Intended to explore the extent and diversity of Blake’s influence on twentieth-century writing, the seminar ranged in its papers and discussion from specific textual parallels between Blake and his “descendants” to the more general controversy between the view which sees Blake as a unique force on modern literature and that which contends that he is simply a part of the Romantic or visionary traditions re-emerging in our time. Indeed, the latter issue may become the focus of the 1974 Seminar on Blake and the Moderns.
Annette Levitt’s introduction to the Seminar gave a sense of Blake’s multifaceted appeal to modern writers, the variety of their responses to him, and, finally, the diversity of approaches adopted by critics in reaction to Blake and his twentieth-century followers. The panelists, speaking from their own critical stances, revealed richly the value of such explorations for an understanding of both Blake and modern literature.
Kay Parkhurst Easson, talking on “Books of Blakeends Jined: Towards a Sense of Structure in Blake and the 20th Century,” offered a broad but detailed view of Blake’s attacks on the limits of traditional structure in order to change the perceptions of his audience—and the ways in which such novelists as Joyce, Beckett, Woolf, and Nin pursue similar routes to achieve similar effects. The kinship between Blake and the modern novel was then narrowed in focus somewhat, as Barton Friedman, in “Rapes and Robbers: Preludic Myth and Narrative History in America, Europe, and Nostromo,” developed Toynbee’s view that myths grow out of cultural crises and in crucial respects shadow history; Friedman discussed the preludia to America and Europe and Conrad’s “tale of the gringos” as each orders our reading of the main body of the work—and of history itself. Finally, to narrow and intensify the focus still further, Alicia Ostriker, speaking on “Blake, Ginsberg, and Madness,” analyzed the role of the poet-prophet as shaman, by describing Blake’s varied uses of “madness,” ultimately seen as the poet’s absorbing of the ills of society in order to cleanse it; she illustrated her view with close readings of Blake and Ginsberg, primarily from The Four Zoas and Howl.

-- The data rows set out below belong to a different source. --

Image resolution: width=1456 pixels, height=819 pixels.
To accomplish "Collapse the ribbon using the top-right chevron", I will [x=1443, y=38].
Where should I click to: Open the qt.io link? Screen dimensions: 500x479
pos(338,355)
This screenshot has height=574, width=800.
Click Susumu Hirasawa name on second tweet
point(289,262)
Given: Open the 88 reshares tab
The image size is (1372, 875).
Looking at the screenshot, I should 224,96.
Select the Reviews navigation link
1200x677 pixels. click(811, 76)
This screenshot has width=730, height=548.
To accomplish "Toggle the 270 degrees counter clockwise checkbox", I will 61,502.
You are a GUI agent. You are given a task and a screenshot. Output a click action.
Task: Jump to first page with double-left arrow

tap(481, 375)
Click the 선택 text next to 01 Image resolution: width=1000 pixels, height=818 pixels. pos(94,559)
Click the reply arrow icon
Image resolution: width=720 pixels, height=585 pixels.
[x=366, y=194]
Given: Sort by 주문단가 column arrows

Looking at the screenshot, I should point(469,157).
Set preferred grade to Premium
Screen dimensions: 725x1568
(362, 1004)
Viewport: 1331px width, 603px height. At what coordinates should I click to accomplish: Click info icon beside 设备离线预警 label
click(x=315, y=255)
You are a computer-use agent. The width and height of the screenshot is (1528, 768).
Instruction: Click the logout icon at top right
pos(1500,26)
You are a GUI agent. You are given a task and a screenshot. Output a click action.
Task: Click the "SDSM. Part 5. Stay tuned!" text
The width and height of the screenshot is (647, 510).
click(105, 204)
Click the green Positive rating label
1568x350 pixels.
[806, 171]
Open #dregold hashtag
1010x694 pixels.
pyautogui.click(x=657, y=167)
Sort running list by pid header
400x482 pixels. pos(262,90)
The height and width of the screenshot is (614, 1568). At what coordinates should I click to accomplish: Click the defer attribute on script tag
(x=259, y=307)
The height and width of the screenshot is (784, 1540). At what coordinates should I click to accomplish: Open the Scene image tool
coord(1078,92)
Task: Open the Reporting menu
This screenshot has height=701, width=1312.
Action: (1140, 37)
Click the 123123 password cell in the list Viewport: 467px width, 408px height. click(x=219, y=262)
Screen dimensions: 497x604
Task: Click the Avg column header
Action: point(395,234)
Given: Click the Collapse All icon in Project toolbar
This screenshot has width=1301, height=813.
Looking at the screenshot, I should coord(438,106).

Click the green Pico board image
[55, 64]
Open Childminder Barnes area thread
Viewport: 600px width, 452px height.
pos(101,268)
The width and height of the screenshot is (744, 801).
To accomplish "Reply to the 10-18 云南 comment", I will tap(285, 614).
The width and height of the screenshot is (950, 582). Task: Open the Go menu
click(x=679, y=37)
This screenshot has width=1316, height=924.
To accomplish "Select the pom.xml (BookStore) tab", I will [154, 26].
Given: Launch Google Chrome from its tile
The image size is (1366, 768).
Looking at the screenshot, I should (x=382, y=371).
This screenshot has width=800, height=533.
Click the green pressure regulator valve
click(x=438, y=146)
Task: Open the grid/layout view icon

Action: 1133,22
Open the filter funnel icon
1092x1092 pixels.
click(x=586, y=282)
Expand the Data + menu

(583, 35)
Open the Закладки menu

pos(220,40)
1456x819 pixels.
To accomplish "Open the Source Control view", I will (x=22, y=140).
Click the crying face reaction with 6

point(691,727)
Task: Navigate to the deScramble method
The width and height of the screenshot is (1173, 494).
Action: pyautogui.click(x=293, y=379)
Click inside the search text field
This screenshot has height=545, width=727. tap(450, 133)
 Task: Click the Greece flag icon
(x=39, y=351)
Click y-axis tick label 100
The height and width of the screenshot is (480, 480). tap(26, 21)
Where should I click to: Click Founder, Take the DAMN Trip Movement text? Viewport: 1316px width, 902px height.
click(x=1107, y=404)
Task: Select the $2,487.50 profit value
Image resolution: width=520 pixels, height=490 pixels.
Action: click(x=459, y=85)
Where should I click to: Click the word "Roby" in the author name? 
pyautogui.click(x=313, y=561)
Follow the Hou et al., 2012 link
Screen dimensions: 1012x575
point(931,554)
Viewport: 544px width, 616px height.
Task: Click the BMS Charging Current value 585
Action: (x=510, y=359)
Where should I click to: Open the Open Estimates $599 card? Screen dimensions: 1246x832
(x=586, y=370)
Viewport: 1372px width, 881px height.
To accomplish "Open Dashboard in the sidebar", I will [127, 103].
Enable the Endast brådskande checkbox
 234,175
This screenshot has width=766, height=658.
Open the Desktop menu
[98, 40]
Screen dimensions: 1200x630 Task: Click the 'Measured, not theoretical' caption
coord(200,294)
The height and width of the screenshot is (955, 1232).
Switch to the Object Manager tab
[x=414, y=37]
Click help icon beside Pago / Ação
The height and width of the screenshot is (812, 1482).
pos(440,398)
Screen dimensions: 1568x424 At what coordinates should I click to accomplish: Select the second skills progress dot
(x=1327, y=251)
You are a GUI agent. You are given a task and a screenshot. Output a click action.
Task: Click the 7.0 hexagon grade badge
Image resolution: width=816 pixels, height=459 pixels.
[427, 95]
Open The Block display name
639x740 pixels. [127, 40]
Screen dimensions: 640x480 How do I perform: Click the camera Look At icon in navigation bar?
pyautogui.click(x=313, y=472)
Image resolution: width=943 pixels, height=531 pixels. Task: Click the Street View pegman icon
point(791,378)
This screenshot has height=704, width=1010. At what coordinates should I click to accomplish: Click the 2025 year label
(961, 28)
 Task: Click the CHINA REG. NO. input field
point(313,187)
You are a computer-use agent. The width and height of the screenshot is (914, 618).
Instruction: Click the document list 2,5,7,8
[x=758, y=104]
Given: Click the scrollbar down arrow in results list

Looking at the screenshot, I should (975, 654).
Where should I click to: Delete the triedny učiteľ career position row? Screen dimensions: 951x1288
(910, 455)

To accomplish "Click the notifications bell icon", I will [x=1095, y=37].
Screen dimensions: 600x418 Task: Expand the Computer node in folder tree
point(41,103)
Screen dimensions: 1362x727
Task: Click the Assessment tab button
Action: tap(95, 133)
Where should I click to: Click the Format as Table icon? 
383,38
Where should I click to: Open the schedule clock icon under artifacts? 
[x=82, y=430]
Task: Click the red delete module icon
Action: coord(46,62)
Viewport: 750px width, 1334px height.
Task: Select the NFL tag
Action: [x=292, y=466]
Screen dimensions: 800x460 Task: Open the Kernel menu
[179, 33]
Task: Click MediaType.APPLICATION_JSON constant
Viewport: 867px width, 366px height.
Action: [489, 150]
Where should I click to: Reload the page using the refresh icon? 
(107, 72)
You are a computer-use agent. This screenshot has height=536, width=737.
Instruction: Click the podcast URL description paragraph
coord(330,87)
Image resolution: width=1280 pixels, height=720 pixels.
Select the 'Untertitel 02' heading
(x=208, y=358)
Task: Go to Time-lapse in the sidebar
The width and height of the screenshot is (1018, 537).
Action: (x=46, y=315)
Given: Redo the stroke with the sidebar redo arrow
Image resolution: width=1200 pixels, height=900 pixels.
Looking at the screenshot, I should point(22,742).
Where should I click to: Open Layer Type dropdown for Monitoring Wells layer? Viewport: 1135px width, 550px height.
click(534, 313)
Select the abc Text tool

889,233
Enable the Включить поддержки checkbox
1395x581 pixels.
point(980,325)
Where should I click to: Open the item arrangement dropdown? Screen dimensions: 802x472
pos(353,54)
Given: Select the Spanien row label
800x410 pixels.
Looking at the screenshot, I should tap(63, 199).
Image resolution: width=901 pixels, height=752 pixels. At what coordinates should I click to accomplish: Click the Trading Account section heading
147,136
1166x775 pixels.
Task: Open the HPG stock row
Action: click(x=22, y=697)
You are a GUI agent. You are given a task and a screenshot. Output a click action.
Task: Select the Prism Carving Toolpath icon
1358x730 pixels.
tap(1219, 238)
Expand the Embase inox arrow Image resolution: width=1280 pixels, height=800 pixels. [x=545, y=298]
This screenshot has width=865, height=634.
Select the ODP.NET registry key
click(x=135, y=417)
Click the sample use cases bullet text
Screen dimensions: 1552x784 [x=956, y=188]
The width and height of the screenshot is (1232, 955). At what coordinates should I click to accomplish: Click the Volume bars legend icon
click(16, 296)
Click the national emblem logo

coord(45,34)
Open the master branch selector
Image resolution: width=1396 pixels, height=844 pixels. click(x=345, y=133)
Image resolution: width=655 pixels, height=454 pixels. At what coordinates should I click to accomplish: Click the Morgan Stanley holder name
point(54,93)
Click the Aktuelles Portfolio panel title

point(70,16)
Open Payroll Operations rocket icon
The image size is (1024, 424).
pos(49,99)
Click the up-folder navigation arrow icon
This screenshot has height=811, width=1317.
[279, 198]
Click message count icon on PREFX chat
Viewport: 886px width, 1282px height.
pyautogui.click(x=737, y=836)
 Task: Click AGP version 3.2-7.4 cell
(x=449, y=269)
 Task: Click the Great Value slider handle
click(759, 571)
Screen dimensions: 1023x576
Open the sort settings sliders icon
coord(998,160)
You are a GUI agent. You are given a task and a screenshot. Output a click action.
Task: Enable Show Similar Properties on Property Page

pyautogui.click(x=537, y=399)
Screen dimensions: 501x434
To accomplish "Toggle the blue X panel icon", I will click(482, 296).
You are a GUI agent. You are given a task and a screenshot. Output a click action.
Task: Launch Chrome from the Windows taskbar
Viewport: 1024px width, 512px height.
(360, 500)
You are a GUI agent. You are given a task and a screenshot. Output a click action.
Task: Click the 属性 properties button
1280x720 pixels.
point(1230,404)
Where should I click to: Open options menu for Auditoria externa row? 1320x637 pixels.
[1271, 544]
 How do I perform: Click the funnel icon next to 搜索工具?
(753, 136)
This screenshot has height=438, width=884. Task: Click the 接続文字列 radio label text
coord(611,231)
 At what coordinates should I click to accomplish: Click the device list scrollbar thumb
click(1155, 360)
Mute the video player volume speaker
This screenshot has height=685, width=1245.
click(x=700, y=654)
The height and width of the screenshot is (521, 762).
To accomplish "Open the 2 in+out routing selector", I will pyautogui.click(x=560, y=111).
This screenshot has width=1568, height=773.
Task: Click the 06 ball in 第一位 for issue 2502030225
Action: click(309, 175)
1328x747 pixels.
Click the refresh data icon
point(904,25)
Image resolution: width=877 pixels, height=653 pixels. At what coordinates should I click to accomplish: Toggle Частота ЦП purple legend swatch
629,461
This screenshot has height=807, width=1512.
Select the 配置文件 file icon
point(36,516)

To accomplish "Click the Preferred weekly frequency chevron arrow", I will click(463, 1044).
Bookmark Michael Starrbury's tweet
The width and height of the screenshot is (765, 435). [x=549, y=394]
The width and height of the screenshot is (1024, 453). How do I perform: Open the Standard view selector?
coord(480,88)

The questions and discussion which followed centered on such issues as the role of Whitman and other American writers in continuing the Blake tradition, the need to study such poets as Robert Duncan as heirs of Blake, and the possible subsuming of Blake’s influence on modern literature under the more general relationship among modern literature, Romanticism, and the visionary tradition. One felt—after more than two hours of stimulating talk—that still more could be said. Perhaps it will be, in 1974. (Our thanks to Annette S. Levitt of Temple University for this item. Eds.)